Genetic and environmental influences interact with age and sex in shaping the human methylome

• Published in: Nature communications Vol. 7; no. 1; pp. 11115 - 13
• Main Authors: van Dongen, Jenny, Nivard, Michel G., Willemsen, Gonneke, Hottenga, Jouke-Jan, Helmer, Quinta, Dolan, Conor V., Ehli, Erik A., Davies, Gareth E., van Iterson, Maarten, Breeze, Charles E., Beck, Stephan, Suchiman, H. Eka, Jansen, Rick, van Meurs, Joyce B., Heijmans, Bastiaan T., Slagboom, P. Eline, Boomsma, Dorret I.
• Format: Journal Article
• Language: English
• Published: London Nature Publishing Group UK 07.04.2016; Nature Publishing Group; Nature Portfolio
• Subjects: 631/208/212/177; 631/337/176/1988; Adolescent; Adult; Age; Age Factors; Aging - genetics; Blood; Child, Preschool; CpG Islands; Deoxyribonucleic acid; Disease; DNA; DNA Methylation; Environmental effects; Epidemiology; Epigenetics; Female; Gender differences; Gene-Environment Interaction; Genetic diversity; Genome, Human; Genomes; Humanities and Social Sciences; Humans; Inheritance Patterns; Leukocytes; Male; Metabolism; Metabolites; multidisciplinary; Phenotype; Polymorphism, Single Nucleotide; Science; Science (multidisciplinary); Sex Factors; Smoking - physiopathology; Twins; Twins, Dizygotic - genetics; Twins, Monozygotic - genetics; Netherlands
• ISSN: 2041-1723; 2041-1723
• DOI: 10.1038/ncomms11115

The methylome is subject to genetic and environmental effects.

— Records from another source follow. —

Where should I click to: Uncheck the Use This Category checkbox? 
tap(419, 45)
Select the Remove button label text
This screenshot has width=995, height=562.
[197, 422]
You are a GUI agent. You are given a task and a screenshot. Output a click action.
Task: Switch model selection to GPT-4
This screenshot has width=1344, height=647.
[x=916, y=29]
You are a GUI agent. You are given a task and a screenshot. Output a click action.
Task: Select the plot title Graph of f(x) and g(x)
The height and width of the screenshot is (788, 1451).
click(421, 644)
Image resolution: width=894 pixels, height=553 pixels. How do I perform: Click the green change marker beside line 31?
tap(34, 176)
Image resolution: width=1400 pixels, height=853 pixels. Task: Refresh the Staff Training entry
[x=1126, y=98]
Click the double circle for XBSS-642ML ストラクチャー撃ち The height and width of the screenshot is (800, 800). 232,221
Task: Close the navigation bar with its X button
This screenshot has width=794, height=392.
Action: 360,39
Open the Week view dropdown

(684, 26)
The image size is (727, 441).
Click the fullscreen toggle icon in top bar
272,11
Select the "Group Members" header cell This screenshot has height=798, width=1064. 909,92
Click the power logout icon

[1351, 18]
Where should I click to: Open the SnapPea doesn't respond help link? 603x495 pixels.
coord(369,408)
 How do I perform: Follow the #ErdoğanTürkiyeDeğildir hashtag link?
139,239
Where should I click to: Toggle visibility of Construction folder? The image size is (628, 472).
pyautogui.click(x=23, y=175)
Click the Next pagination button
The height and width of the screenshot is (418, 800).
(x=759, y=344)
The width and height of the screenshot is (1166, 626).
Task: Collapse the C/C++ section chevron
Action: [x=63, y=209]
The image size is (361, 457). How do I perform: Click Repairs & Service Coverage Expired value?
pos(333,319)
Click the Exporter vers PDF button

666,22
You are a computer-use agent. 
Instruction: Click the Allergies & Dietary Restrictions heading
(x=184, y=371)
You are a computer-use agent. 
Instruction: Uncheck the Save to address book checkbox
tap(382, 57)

Their impact may depend on sex and age, resulting in sex- and age-related physiological variation and disease susceptibility. Here we estimate the total heritability of DNA methylation levels in whole blood and estimate the variance explained by common single nucleotide polymorphisms at 411,169 sites in 2,603 individuals from twin families, to establish a catalogue of between-individual variation in DNA methylation. Heritability estimates vary across the genome (mean=19%) and interaction analyses reveal thousands of sites with sex-specific heritability as well as sites where the environmental variance increases with age. Integration with previously published data illustrates the impact of genome and environment across the lifespan at methylation sites associated with metabolic traits, smoking and ageing. These findings demonstrate that our catalogue holds valuable information on locations in the genome where methylation variation between people may reflect disease-relevant environmental exposures or genetic variation. Differential impact of genetic and environmental influences on DNA methylation may result in sex- and age-related physiological variation and disease susceptibility. By analysing DNA methylome of 2,603 individuals from twin families, here, the authors establish a catalogue of between-individual variation in DNA methylation.